--- Passage for review ---

Under the converted living quarters, called "two-bedroom suites" (depicted in Respondent's Exhibit 5), essentially, the living room of the one-bedroom apartment is converted into a second bedroom. The second bedroom, like the living room of the one-bedroom apartment, continues to be open to the kitchen and dining area; the door to the common hallway continues to be off the kitchen and dining area.
In the converted "two-bedroom suites," the second bedroom is visible from the door that opens onto the common hallway.
Although there was evidence that some of the residents of Sunshine Plaza utilize bedside potty commodes, the evidence did not prove that residents living in the converted "two-bedroom suites" utilize potty commodes.
As a result of the conversion, the occupant of the second bedroom in the "two-bedroom suites" must pass through the bedroom of the other resident to get to the bathroom.
The Amended Administrative Complaint in Case No. 90-3792 (PDRL No. 05- 90-094-ACLF) is based on an October 6, 1988, inspection survey, a follow-up inspection on October 4, 1989, and the reports generated as a result. The evidence did not prove that HRS ever notified the Respondent, before the next annual inspection on October 30, 1989, that HRS considered the Respondent to be in violation of the residents' privacy rights under Section 400.428, Fla. Stat. (1989), or in violation of F.A.C. Rule 10A-5.023(8) in that the facility included resident sleeping rooms that did not open directly into a corridor, common use area or outside, or in violation of F.A.C. Rule 10A-5.023(10)(g), in that, in some cases, sole access to resident toilet or bathing facilities was through another resident's sleeping room. 1/
Based on the October 30, 1989, inspection and survey report, HRS put the Respondent on notice that HRS considered the Respondent to be in violation of the residents' privacy rights under Section 400.428, Fla. Stat. (1989), in that the facility included resident sleeping rooms that did not open directly into a corridor, common use area or outside, and in that, in some cases, sole access to resident toilet or bathing facilities was through another resident's sleeping room. Later, HRS gave the Respondent notice that it considered these conditions also to be in violation of F.A.C. Rule 10A-5.023(8) and (10)(g).
On HRS' subsequent follow-up inspections on December 22, 1989, and March 29, 1990, the Respondent still was utilizing the "two-bedroom suites" at Sunshine Plaza.
CONCLUSIONS OF LAW
Section 400.419(3)(c), Fla. Stat. (1989), provides:
(c) Class "III" violations are those conditions or occurrences related to the operation and maintenance of a facility or to the personal care of residents which the department determines indirectly or potentially threaten the physical or emotional health, safety, or securitiy of facility residents, other than class I or II violations. A class III violation is subject to a civil penalty of not less than $100 and not exceeding $500 for each violation. A citation for a class III violation shall specify the time within which the violation
is required to be corrected. If a class III violation is corrected within the time specified, no civil penalty may be imposed, unless it is a repeated offense.
Section 400.428, Fla. Stat. (1989), states in pertinent part:
No resident of a facility shall be deprived of any civil or legal rights, benefits, or privileges guaranteed by law, the Constitution of the State of Florida, or the Constitution of the United States solely
by reason of status as a resident of a facility. Every resident of a facility shall have the right to:
* * *
(b) Be treated with consideration and respect and with due recognition of personal dignity, individuality, and the need for privacy.

---

- **Tasks**:
A: Answer these questions about the Sunshine Plaza excerpt:
(i) In the converted "two-bedroom suites," what is the living room of the one-bedroom apartment turned into?
(ii) What civil penalty range applies to each class III violation?
(iii) On which two follow-up inspection dates was the Respondent still using the "two-bedroom suites"?
B: Carry on the Sunshine Plaza excerpt from the end of its last quoted statutory provision.

--- Recorded information ---

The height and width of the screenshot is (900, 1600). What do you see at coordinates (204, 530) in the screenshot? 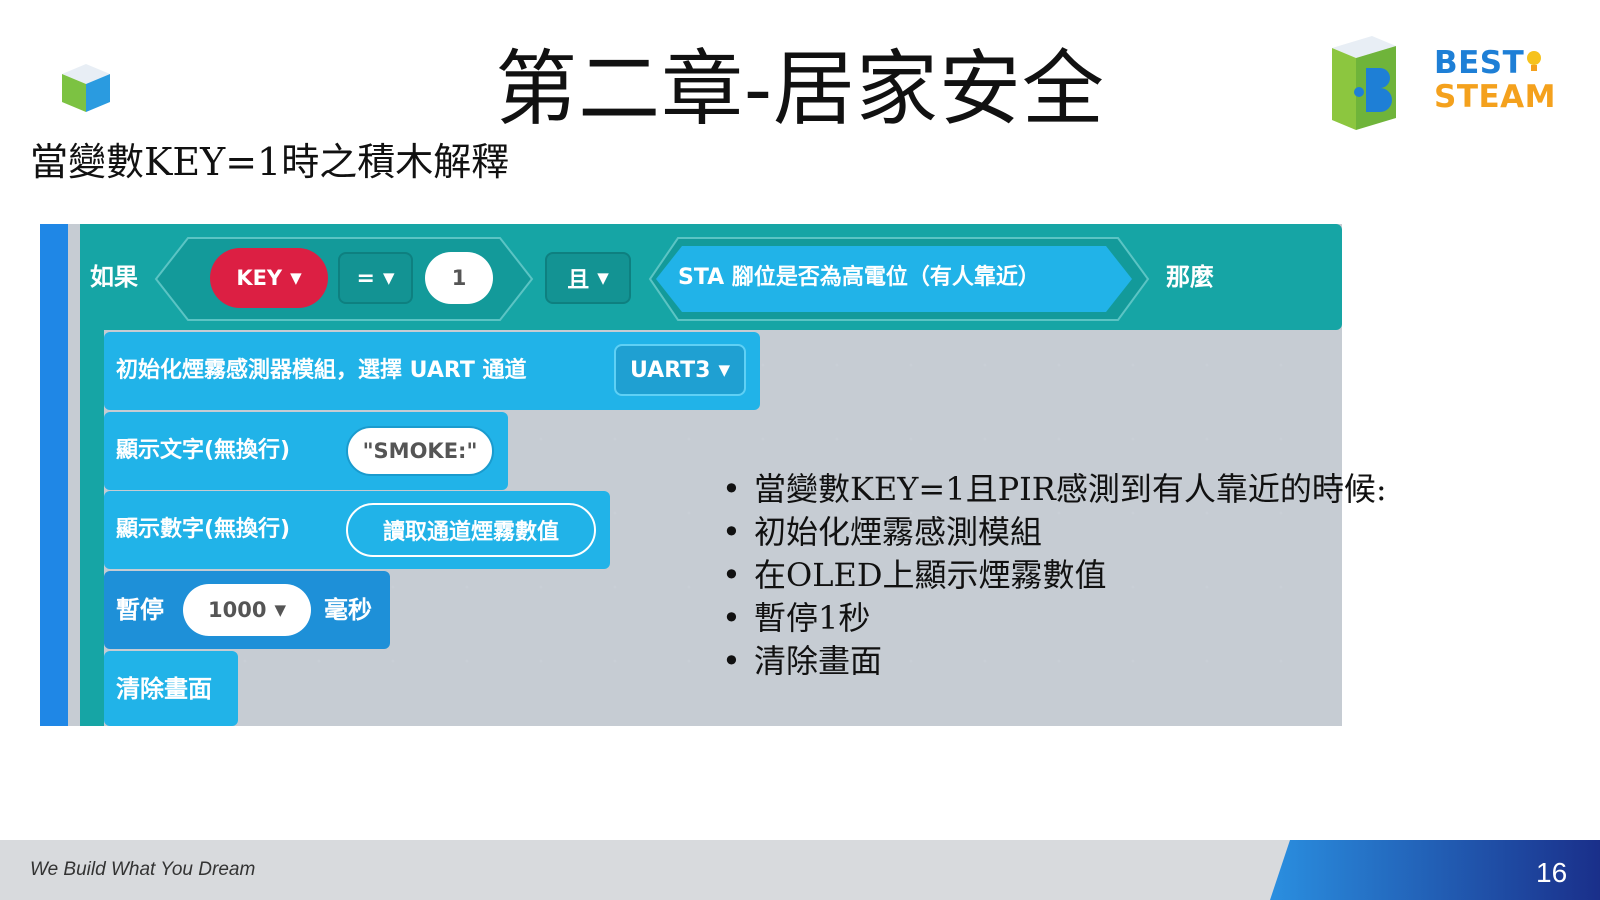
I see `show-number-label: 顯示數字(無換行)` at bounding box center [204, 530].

---

- **Answers to the exercises**:
A:
(i) A second bedroom.
(ii) Not less than $100 and not exceeding $500 for each violation.
(iii) December 22, 1989, and March 29, 1990.

B:
* * *
(3) In order to determine whether the facility is adequately protecting residents' rights, the annual inspection of the facility shall include private informal conversations with a sample of residents and consultation with the ombudsman committee in the district in which the facility is located to discuss residents' experiences within the facility with respect to rights specified in this section and general compliance with standards.
F.A.C. Rule 10A-5.023 provides in pertinent part:
(8) All resident sleeping rooms shall open directly into a corridor, common use area or outside, except in those facilities comprised of apartments.
* * *
(10) Bathrooms shall be ventilated, adequately lighted, and have hot and cold running water.
* * *
(g) Sole access to toilet or bathing facilities shall not be through another resident's sleeping room, except in apartments within a facility.
F.A.C. Rule 10A-5.013 provides in pertinent part:
(2) Definitions; Definitions as they appear in Part II of Chapter 400, Florida Statutes, and those contained herein shall apply.
* * *
(c) Apartment. A self-contained dwelling unit with kitchen and bathing facilities, and living, dining, and sleeping space that is contracted for use as a residence by one or more persons who maintain a common household.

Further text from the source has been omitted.